They don’t lift weights: Players don’t do as much weightlifting as you may think. In college, they did what they were told by the strength coaches, which usually included lifting a lot of weights. They were doing things like bench presses, incline presses, squats and power cleans.

When players get to the NFL they are relieved that they are not required to lift weights year round and many of them gladly try other strengthening methods. These methods include more use of body weight exercises, resistance bands, balancing balls, lunges, yoga, TRX, flipping tires, jumping ropes and even playing basketball.

Both on-season and off-season training are conducted differently from team to team but for the most part, the majority of NFL players avoid heavy weight lifting.

There are still some players who prefer old-fashioned weight lifting but it has been in decline for some time now. Active and retired players such as the Steelers’ Troy Polamalu, TE Tony Gonzalez, Chargers C Nick Hardwick, QB Drew Brees and even WR Larry Fitzgerald incorporates plyometrics into his daily routine. Many others swear that heavy weights can damage joints and shorten careers.

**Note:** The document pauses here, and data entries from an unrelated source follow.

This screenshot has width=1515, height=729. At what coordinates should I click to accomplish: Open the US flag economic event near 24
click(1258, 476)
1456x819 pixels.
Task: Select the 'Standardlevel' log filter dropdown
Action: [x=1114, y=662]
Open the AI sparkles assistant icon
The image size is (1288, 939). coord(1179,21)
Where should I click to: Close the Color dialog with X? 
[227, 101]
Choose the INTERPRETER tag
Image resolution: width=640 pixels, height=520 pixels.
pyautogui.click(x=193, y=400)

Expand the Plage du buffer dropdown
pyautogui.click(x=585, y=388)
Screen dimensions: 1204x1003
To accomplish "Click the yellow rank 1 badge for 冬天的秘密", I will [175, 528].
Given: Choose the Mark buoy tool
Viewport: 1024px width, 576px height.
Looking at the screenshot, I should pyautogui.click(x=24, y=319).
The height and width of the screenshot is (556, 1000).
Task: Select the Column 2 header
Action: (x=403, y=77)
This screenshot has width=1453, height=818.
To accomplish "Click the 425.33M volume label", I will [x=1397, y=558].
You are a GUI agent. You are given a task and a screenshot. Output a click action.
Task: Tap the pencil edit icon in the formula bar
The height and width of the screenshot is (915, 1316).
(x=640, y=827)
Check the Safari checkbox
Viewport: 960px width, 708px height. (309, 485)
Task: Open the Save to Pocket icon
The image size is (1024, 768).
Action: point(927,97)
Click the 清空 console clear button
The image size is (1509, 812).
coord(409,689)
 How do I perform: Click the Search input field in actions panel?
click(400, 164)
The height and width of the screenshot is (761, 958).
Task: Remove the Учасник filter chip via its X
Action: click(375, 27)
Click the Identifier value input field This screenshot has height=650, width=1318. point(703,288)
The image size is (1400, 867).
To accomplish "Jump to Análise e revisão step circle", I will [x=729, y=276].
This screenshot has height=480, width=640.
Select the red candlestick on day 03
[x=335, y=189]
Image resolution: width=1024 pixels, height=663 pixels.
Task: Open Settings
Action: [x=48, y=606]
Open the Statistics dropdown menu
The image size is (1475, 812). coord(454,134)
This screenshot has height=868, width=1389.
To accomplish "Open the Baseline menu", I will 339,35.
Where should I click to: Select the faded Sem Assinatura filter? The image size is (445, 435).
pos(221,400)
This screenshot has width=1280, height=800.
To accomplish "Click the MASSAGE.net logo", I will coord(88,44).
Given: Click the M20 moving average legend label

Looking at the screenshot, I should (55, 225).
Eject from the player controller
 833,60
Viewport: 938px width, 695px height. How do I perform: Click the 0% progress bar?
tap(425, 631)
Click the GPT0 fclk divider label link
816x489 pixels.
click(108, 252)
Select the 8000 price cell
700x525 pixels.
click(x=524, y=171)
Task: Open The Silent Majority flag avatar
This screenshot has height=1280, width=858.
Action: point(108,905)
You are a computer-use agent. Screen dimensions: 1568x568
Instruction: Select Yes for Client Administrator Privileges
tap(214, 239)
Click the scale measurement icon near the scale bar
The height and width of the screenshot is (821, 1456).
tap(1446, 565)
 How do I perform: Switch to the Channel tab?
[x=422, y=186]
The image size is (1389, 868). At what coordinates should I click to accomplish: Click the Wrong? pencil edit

Boring, don’t go out much: The majority of NFL players get married (unofficial estimate of 70% +) while they are playing, or are usually in a serious relationship.

During the season players have less social time on their hands than anyone can imagine. Most players arrive at the facility about 6:30 am and get home dog-tired after 7:00pm three days a week. Six days a week, their time is devoted to film study, meetings, team functions and charitable/community commitments.

Many guys just want to get home, eat, play with their kids or dog and watch a little TV. For the ones who do go out during the season (usually the same five or six per club) and try to create some social fun, they are limited to just one day a week. Overall, NFL players are boring to be around during the season.

In the offseason, players have a little fun at teammates weddings, golf outings and/or visiting their college campus. They’ll get a small vacation in Florida, Hawaii, Jamaica, or Las Vegas. However, their free fun time is usually crammed into three or four weekends out of the year. My 70-year old aunts are more fun than my clients.

Don’t live in the hot spots within their cities: I’m still surprised by this but I’d say less than 10% of NFL players live in their team city hot spots. You would think that if you were young, had time, money and status, and were placed into a new city you would live in the trendiest areas. Players in Miami don’t live in South Beach, in San Diego they don’t live on the beach, in NYC (Jets, Giants) they don’t live in Manhattan, in Atlanta no one lives in Buck Head and in Chicago few live in Lincoln Park or downtown.

Instead, players choose to live close to their stadium and/or workout facility. They live in cookie cutter neighborhoods with spacious lots, big back yards and good school districts.

Don’t have a passport: You would think that having excess cash and three months off from work that you would travel the world. Wrong again! The first time many players get a passport is because their team is playing overseas in London. When players were in college they had spring practice, summer school and summer workouts. Thus, no time for spring break in Cancun or time to study abroad in Spain so they never had a need for one.

The truth is many players like to keep their free time simple and just play golf, hunt, fish, and/or go to the beach. Additionally, many big guys hate flying and have to buy a first class seat for long flights because of their size. A first class round trip to Europe can easily cost $10,000, so that also is a turnoff.

Don’t have wills, estate plans or get prenuptials: Being a former financial consultant, I preach and encourage all of my players to get their fiscal house together. However, many just have an aversion to pulling the trigger. Even though they know and are constantly reminded of the horror stories of wealth squandering, health issues and high divorce rates among players, they just don’t think any of those things will happen to them.